Stage 1: Cool food from 135°F to 70°F (57°C to 21°C) in two hours.
Stage 2: Cool food from 70°F to 41°F (21°C to 5°C) in four hours.
*Training food workers*
Breaking up cooling guidelines into two stages can make them easier to remember. On the other hand, food workers who learn the guidelines as two stages might misunderstand some things about the regulations. For instance, some food workers may mistakenly take one hour to cool food in Stage 1 and take five hours to cool food in Stage 2 (which is too long). Other food workers might forget that they don’t need to start the clock on their cooling until food enters the Temperature Danger Zone at 135°F (57°C). Learning to properly train employees on cooling techniques is integral to food manager training.

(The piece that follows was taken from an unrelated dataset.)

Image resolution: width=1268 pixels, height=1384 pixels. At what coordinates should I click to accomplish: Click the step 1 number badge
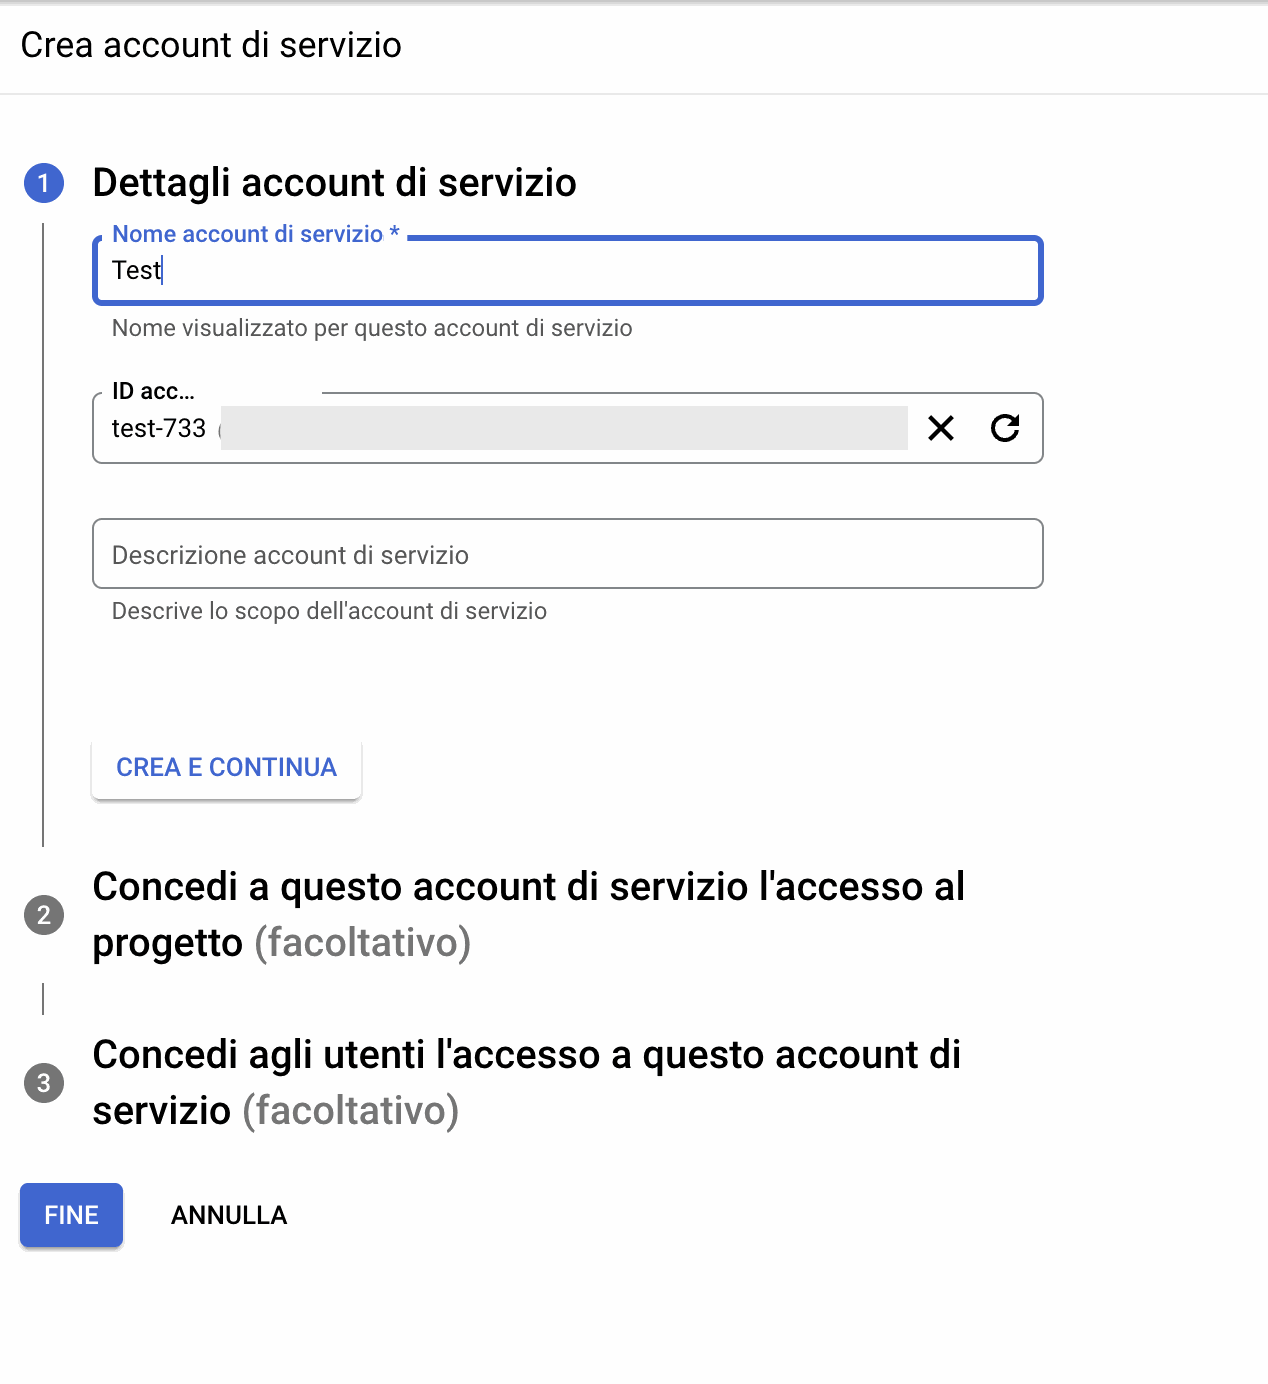(x=44, y=183)
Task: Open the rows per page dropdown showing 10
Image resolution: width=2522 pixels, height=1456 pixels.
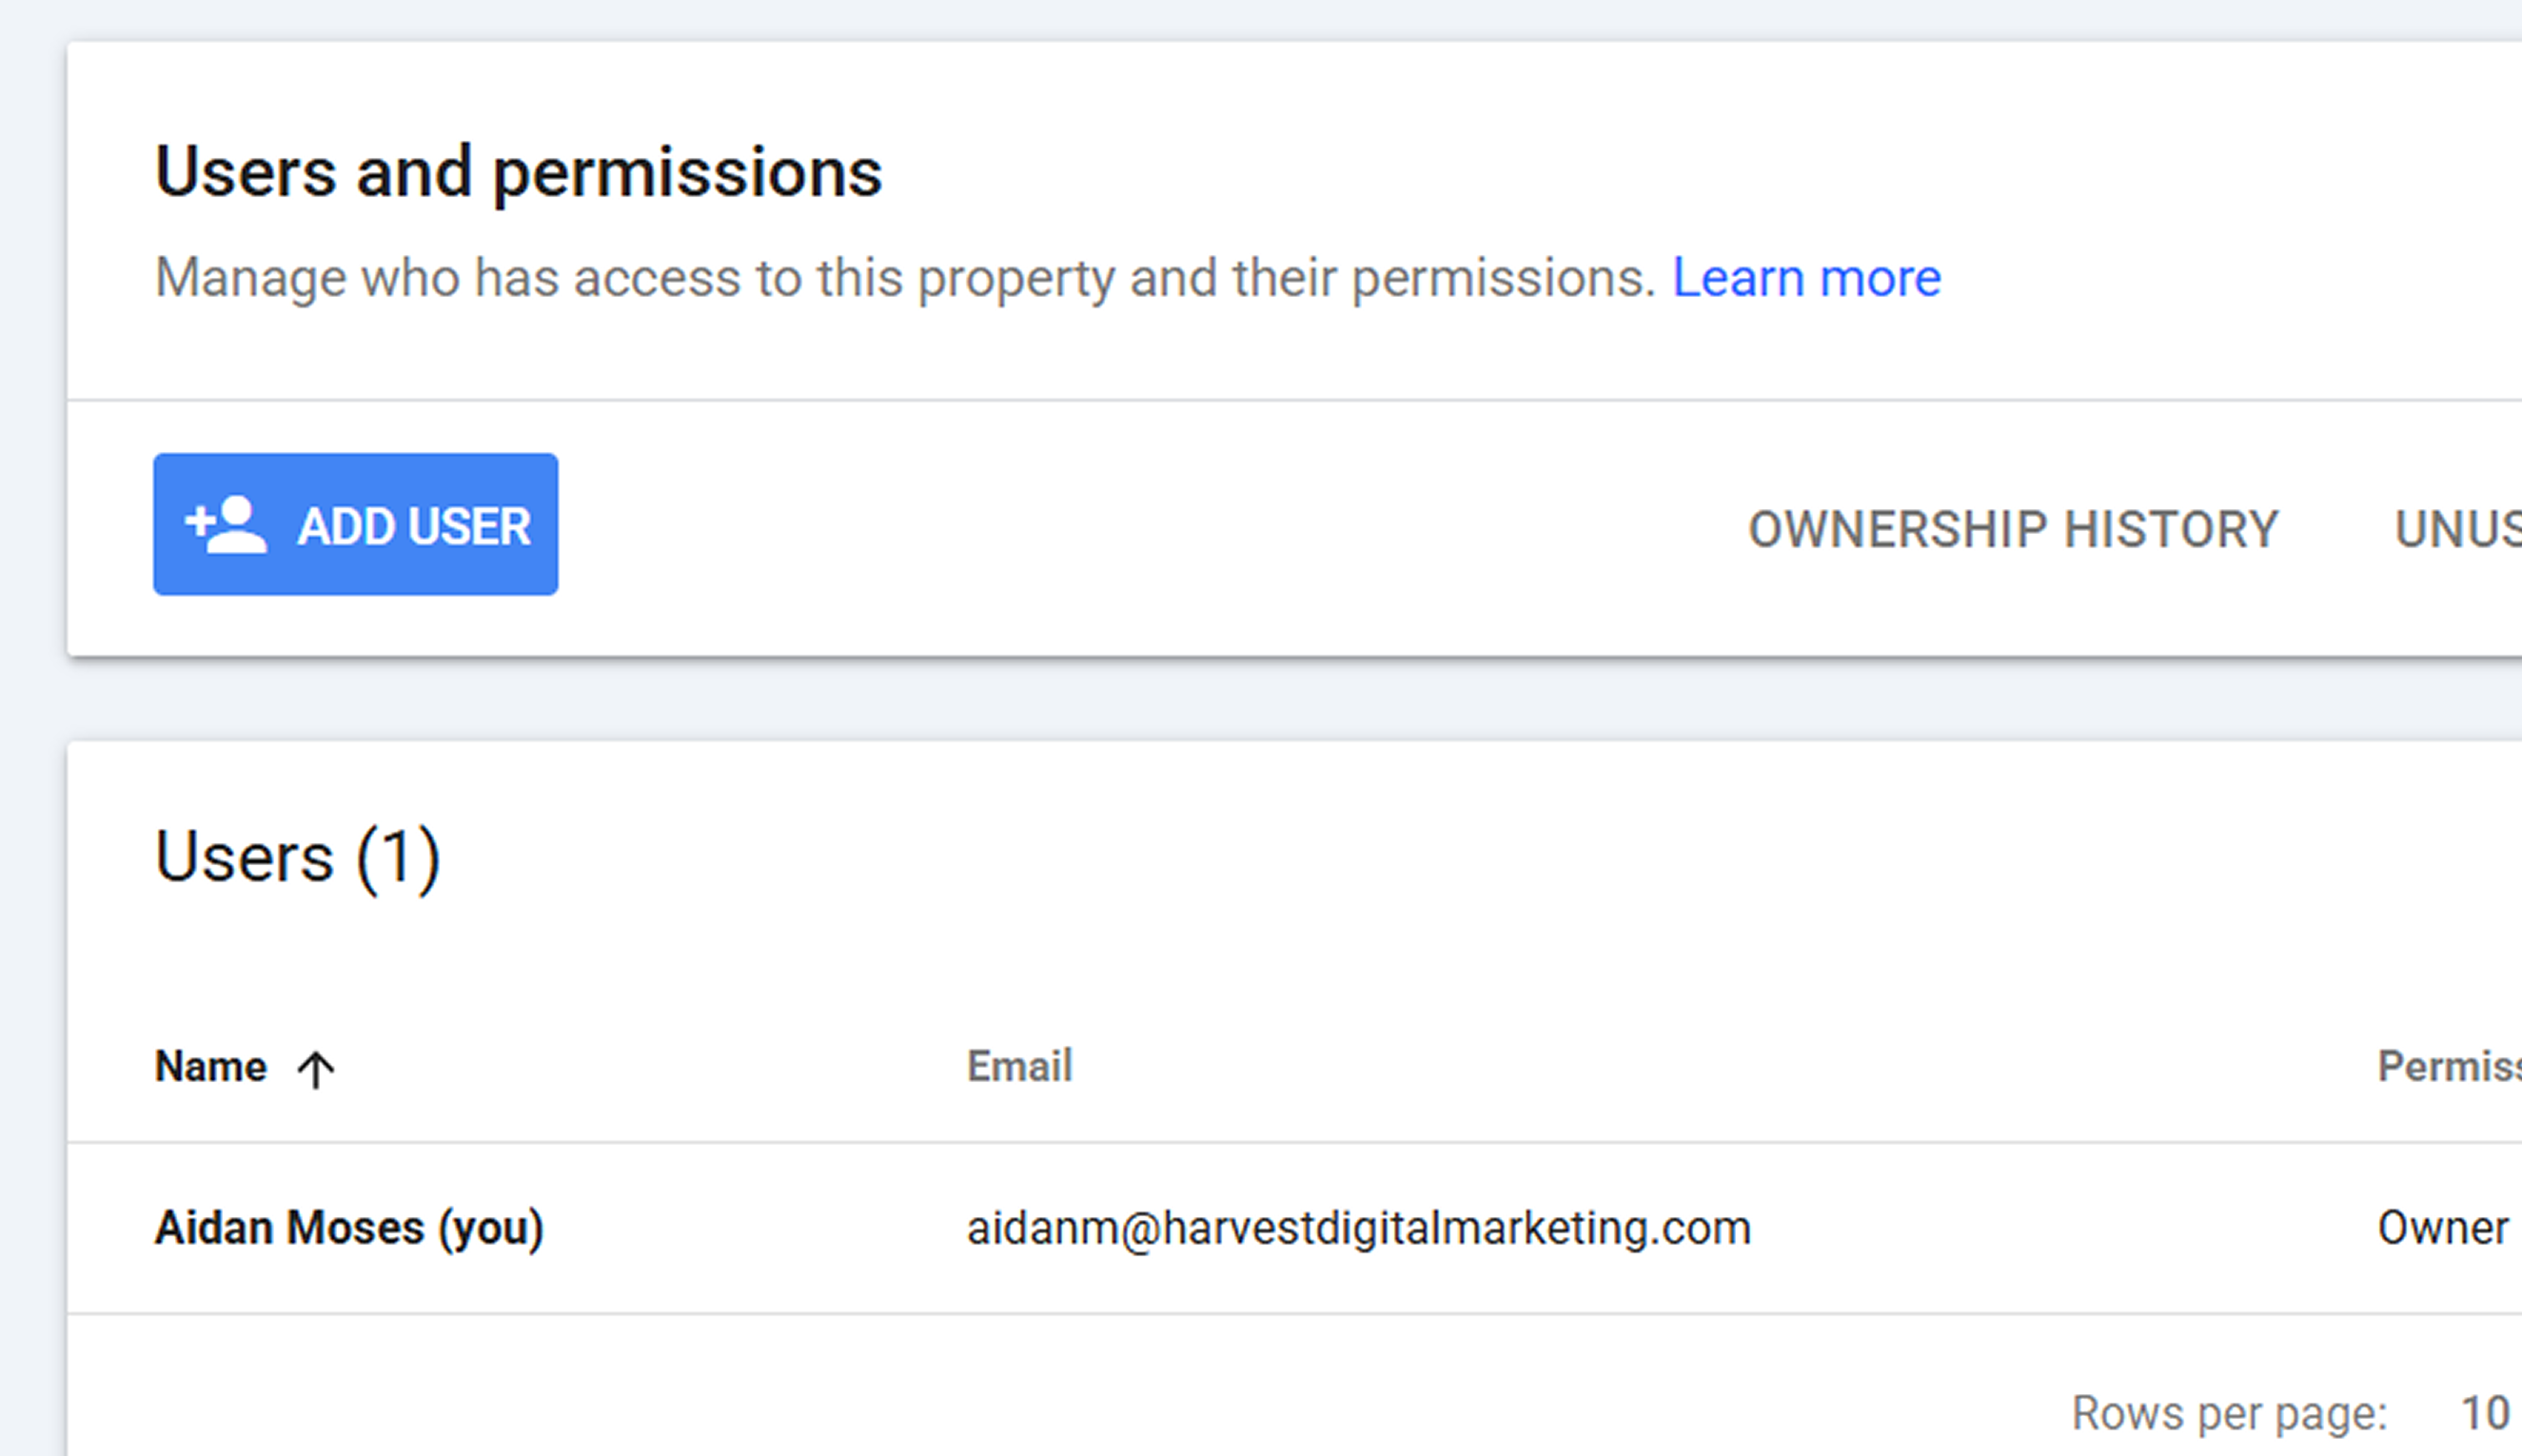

Just knowing the regulations doesn’t mean food workers will follow them. The best way to ensure proper cooling is to make sure food workers understand the reasons behind the rules.  It all starts with the temperature danger zone.

*The temperature danger zone*
Bacteria grow best in food in the temperature range between 135°F – 41°F (57°C – 5°C). This range is so effective for bacteria growth that it’s called the temperature danger zone.

As food is cooled, it passes through the temperature danger zone, giving bacteria time to multiply. If left out to cool, cooked food can become unsafe in a matter of hours. The cooling step gives bacteria a chance to multiply to dangerous levels—if bacteria growth isn’t controlled while food cools. That’s why the FDA guidelines are so effective. These guidelines ensure that food passes through the temperature danger zone quickly so bacteria don’t have a chance to make food unsafe.

*Proper cooling methods for food*
It can be tricky to cool a large batch of hot food. Strategies for cooling can help take the heat out of the situation.


Separate food into smaller portions. A large pot of hot food put right into the fridge can become dangerous. The food in the middle of the pot will cool much more slowly than t
he food around the edges. Rice is a particular danger for this scenario since it holds heat so well. Instead, separate food into containers that are 4 inches deep or less.
Cover food loosely while it cools. This lets heat escape more easily while food cools in the fridge. If food is protected from contamination from above, it can be left uncovered while it cools.
Stir loose foods. Stirring is not an option for some foods, like casseroles, but for loose foods it can be helpful to even out cooling.
Use an ice bath. Surround a container of food with ice water. Ideally, the water level should sit above the top level of the food.
Add ice as an ingredient. If ice isn’t an option, use an ice paddle to get the same effect without the added liquid.
Use a blast chiller or tumbler. These appliances can cool large amounts of food quickly. They work well for both solid and liquid foods.
*Share our poster with others!*

Download and print: Click on the image above to download and print out the poster.
Share the link: Share https://www.statefoodsafety.com/Resources/Posters/two-stage-cooling-process on your website or social media.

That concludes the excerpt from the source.